## Document excerpt:
=====

## Natural Questions (NQ) Retriever Evaluation with Elasticsearch

This notebook demonstrates the evaluation of retrieval methods on the Natural Questions (NQ) dataset using Elasticsearch. It covers:

- Loading and exploring the NQ dataset
- Setting up Elasticsearch indices for BM25 and KNN retrieval
- Implementing and evaluating different search strategies:
    - Simple BM25 search
    - Hybrid search using metadata fields
    - KNN + Hybrid retriever evaluation

The notebook provides code for querying Elasticsearch, comparing retrieved results with ground truth, and calculating retrieval accuracy.

In [1]:
import os
import re
from datetime import date
import pandas as pd
import json
from datetime import datetime
import requests

from pathlib import Path

from elasticsearch import Elasticsearch
from elasticsearch.exceptions import RequestError
import warnings
warnings.filterwarnings('ignore')

=====

## Information given:
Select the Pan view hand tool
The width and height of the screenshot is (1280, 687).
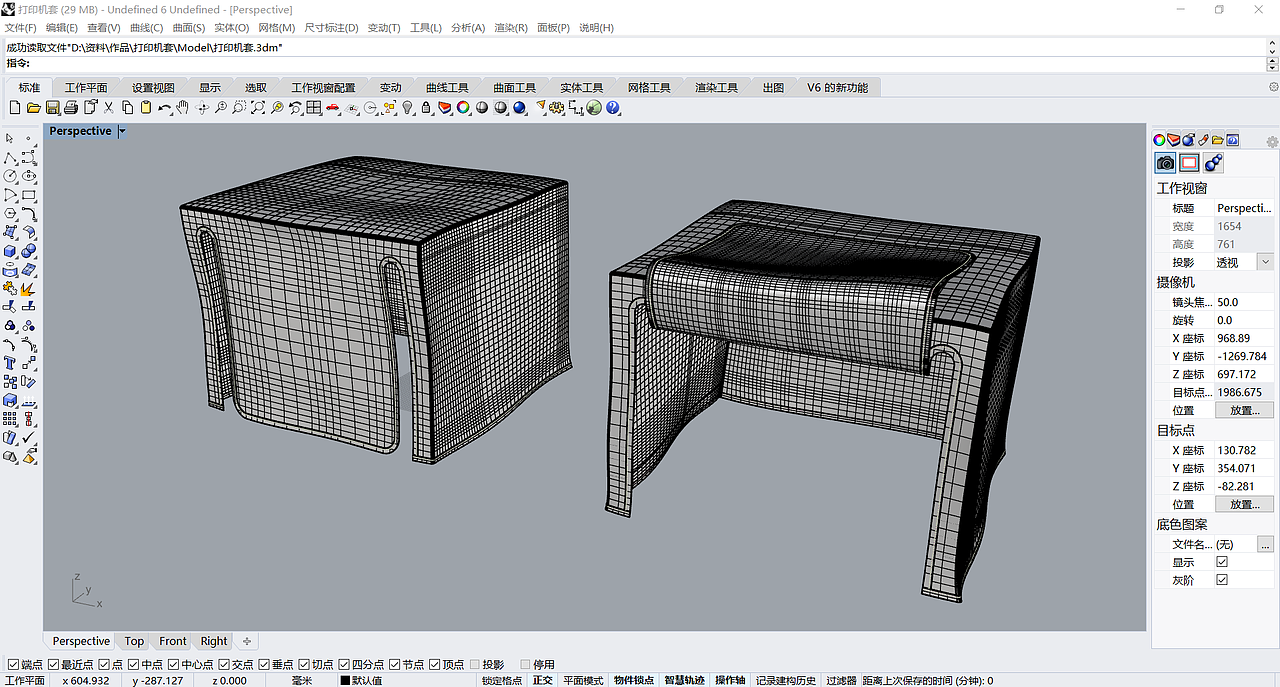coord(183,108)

=====

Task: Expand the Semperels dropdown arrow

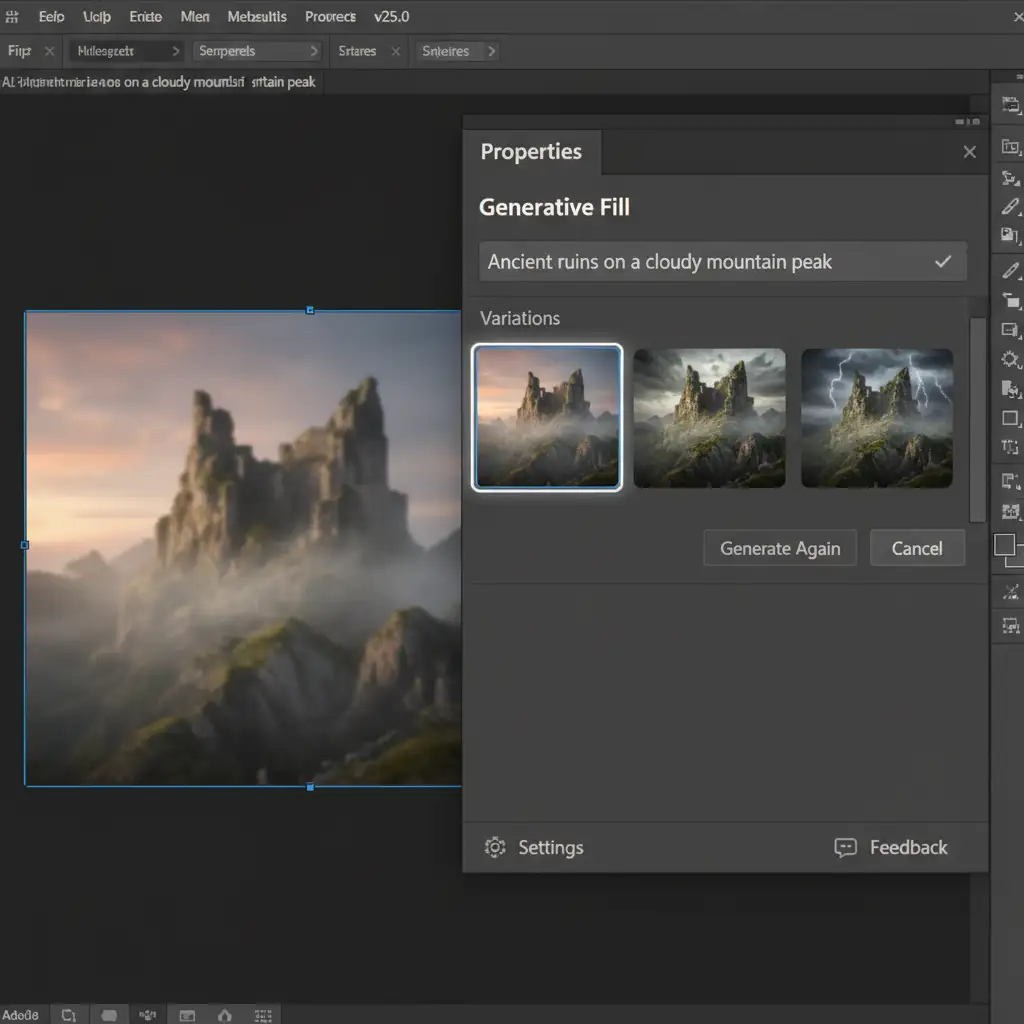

=====

## Tasks:
1) Could you reproduce the part of the Elasticsearch retriever evaluation notebook starting with "## Natural Questions" and going on through "calculating retrieval accuracy."?
2) Can you carry on the Natural Questions retrieval notebook from its last line onward?

## Expected responses:
1)
## Natural Questions (NQ) Retriever Evaluation with Elasticsearch

This notebook demonstrates the evaluation of retrieval methods on the Natural Questions (NQ) dataset using Elasticsearch. It covers:

- Loading and exploring the NQ dataset
- Setting up Elasticsearch indices for BM25 and KNN retrieval
- Implementing and evaluating different search strategies:
    - Simple BM25 search
    - Hybrid search using metadata fields
    - KNN + Hybrid retriever evaluation

The notebook provides code for querying Elasticsearch, comparing retrieved results with ground truth, and calculating retrieval accuracy.

2)
In [None]:
from dotenv import load_dotenv
import os

# Path to your .env file
env_path = "../.env"  # Change path if needed

# Load environment variables from .env
load_dotenv(dotenv_path=env_path)
# Access the environment variables
ES_URL = os.getenv("ES_URL")
ES_USER = os.getenv("ES_USER")
ES_PASS = os.getenv("ES_PASS")

In [None]:
# Create a global client connection to elastic search
es_client = Elasticsearch(
    ES_URL,
    basic_auth=(ES_USER, ES_PASS),
    verify_certs=False,
    request_timeout=10000
)

In [3]:
index_name_bm25 = "nq_bm25_metadata"
index_name_knn = "nq_knn_metadata"

## 1. Evaluating on NQ DataSet

In [4]:
import pandas as pd
import json

from datasets import load_dataset
ds = load_dataset("facebook/kilt_tasks", "nq")

In [5]:
print(ds)

DatasetDict({
    train: Dataset({
        features: ['id', 'input', 'meta', 'output'],
        num_rows: 87372
    })
    validation: Dataset({
        features: ['id', 'input', 'meta', 'output'],
        num_rows: 2837
    })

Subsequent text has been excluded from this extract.